## [Work task]
Look below for the line containing "Task: Click the info"; from there through the line containing "Open the character", both lines included, please set down each line exactly and nothing else.

## [Data provided]
====
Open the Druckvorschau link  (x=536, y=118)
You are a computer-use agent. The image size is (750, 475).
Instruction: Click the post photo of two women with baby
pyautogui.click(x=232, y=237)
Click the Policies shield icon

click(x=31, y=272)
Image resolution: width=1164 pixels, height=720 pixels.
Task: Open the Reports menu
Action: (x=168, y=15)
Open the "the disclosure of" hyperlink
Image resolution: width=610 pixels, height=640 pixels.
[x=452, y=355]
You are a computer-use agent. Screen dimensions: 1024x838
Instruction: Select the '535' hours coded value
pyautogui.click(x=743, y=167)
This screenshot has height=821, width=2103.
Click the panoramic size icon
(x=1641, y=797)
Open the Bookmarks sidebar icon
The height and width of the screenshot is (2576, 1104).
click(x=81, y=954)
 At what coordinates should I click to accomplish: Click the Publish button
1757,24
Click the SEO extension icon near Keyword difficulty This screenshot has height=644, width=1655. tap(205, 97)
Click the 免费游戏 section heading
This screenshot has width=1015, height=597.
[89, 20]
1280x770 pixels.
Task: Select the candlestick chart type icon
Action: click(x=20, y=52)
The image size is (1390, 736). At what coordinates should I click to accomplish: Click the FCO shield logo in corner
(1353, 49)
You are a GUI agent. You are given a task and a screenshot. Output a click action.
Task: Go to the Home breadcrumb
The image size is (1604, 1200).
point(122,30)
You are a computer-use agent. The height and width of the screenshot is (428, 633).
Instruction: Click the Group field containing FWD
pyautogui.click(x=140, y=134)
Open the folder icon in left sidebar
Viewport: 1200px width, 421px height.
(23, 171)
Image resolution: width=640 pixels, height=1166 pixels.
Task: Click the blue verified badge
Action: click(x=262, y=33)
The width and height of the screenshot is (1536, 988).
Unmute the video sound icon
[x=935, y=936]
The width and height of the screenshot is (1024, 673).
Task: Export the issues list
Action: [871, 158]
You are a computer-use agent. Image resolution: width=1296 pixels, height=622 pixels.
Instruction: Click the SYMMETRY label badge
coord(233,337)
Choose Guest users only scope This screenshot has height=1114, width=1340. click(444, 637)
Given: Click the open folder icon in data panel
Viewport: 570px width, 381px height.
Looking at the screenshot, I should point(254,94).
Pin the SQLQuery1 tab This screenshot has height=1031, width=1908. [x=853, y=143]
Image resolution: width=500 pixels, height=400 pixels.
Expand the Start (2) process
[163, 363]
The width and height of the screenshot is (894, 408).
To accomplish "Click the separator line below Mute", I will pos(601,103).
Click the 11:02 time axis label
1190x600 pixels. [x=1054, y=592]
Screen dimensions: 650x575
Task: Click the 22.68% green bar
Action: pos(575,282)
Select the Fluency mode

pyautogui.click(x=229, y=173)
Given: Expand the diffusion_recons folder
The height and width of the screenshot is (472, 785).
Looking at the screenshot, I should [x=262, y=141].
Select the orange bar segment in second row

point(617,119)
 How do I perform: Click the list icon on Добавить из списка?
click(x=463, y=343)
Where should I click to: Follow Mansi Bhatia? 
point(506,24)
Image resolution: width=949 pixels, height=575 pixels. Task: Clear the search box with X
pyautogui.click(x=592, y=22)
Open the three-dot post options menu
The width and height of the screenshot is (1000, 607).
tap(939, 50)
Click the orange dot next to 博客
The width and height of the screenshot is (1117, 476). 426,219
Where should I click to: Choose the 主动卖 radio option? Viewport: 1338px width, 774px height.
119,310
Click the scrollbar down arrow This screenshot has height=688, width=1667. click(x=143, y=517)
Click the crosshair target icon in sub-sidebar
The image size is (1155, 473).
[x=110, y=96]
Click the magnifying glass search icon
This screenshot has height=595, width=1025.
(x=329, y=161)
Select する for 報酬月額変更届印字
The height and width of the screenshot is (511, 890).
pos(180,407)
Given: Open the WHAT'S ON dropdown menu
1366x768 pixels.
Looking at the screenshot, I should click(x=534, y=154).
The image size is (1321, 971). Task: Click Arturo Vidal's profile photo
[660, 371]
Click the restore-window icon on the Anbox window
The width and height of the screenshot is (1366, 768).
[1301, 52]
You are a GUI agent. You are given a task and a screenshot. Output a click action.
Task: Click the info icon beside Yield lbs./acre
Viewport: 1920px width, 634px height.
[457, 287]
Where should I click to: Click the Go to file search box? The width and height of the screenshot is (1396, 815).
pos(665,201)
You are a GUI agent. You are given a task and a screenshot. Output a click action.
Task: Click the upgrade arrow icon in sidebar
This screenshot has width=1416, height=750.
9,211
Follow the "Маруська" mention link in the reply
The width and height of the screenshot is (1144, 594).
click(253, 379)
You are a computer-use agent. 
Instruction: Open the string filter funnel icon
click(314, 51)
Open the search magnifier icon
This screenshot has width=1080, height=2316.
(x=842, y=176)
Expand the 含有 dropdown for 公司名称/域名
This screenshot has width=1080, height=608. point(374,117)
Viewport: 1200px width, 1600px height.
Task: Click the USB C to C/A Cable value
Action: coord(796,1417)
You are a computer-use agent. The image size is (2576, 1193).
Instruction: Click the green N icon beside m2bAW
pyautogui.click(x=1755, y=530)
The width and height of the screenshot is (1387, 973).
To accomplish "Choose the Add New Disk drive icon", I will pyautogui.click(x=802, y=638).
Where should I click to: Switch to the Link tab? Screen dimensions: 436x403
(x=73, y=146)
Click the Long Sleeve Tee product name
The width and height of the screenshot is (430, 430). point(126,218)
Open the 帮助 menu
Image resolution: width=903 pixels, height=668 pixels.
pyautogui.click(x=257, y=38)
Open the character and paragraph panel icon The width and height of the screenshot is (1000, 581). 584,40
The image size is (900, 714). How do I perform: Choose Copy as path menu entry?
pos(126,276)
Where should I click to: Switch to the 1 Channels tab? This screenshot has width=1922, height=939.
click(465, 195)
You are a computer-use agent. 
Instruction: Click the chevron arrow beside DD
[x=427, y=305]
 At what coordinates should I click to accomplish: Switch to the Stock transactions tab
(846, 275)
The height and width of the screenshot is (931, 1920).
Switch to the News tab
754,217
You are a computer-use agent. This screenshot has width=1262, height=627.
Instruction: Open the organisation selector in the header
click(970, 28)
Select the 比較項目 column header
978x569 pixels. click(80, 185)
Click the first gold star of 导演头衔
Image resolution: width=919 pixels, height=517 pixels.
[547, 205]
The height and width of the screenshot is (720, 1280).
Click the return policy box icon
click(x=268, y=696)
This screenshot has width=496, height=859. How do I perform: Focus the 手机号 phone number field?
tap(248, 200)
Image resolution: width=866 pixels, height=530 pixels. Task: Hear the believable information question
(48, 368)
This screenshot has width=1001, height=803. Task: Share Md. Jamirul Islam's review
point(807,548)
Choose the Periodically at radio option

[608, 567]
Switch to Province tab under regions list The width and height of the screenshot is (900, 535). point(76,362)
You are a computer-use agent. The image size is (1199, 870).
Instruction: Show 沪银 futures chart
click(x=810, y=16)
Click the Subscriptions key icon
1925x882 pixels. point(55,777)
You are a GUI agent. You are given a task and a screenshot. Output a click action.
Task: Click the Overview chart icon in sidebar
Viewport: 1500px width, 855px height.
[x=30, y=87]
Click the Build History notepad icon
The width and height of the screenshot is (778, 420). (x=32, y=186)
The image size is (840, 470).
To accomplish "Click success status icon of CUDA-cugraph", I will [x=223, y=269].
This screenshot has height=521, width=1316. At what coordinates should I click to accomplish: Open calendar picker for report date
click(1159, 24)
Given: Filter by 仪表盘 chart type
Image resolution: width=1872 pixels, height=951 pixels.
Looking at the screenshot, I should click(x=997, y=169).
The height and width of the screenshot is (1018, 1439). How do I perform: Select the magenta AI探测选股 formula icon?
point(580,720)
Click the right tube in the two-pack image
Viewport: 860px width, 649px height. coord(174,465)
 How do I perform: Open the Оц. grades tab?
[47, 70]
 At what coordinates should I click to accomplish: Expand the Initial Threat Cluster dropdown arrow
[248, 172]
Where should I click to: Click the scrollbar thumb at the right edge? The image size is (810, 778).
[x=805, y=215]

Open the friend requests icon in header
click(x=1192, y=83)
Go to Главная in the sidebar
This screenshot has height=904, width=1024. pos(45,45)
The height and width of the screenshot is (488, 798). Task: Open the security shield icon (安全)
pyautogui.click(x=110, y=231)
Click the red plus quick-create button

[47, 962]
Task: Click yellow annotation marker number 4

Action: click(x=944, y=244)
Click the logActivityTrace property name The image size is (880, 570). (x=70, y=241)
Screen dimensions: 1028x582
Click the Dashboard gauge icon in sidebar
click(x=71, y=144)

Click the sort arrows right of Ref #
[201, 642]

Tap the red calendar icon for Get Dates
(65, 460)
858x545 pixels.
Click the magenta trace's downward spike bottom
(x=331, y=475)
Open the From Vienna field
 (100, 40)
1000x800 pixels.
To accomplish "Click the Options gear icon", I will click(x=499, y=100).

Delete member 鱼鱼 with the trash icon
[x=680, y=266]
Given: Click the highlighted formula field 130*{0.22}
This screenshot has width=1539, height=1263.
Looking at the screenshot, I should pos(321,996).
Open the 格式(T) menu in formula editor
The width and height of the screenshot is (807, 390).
====
## [Solution]
Task: Click the info icon beside Yield lbs./acre
Viewport: 1920px width, 634px height.
[457, 287]
Where should I click to: Click the Go to file search box? The width and height of the screenshot is (1396, 815).
pos(665,201)
You are a GUI agent. You are given a task and a screenshot. Output a click action.
Task: Click the upgrade arrow icon in sidebar
This screenshot has width=1416, height=750.
9,211
Follow the "Маруська" mention link in the reply
The width and height of the screenshot is (1144, 594).
click(253, 379)
You are a computer-use agent. 
Instruction: Open the string filter funnel icon
click(314, 51)
Open the search magnifier icon
This screenshot has width=1080, height=2316.
(x=842, y=176)
Expand the 含有 dropdown for 公司名称/域名
This screenshot has width=1080, height=608. point(374,117)
Viewport: 1200px width, 1600px height.
Task: Click the USB C to C/A Cable value
Action: coord(796,1417)
You are a computer-use agent. The image size is (2576, 1193).
Instruction: Click the green N icon beside m2bAW
pyautogui.click(x=1755, y=530)
The width and height of the screenshot is (1387, 973).
To accomplish "Choose the Add New Disk drive icon", I will pyautogui.click(x=802, y=638).
Where should I click to: Switch to the Link tab? Screen dimensions: 436x403
(x=73, y=146)
Click the Long Sleeve Tee product name
The width and height of the screenshot is (430, 430). point(126,218)
Open the 帮助 menu
Image resolution: width=903 pixels, height=668 pixels.
pyautogui.click(x=257, y=38)
Open the character and paragraph panel icon The width and height of the screenshot is (1000, 581). 584,40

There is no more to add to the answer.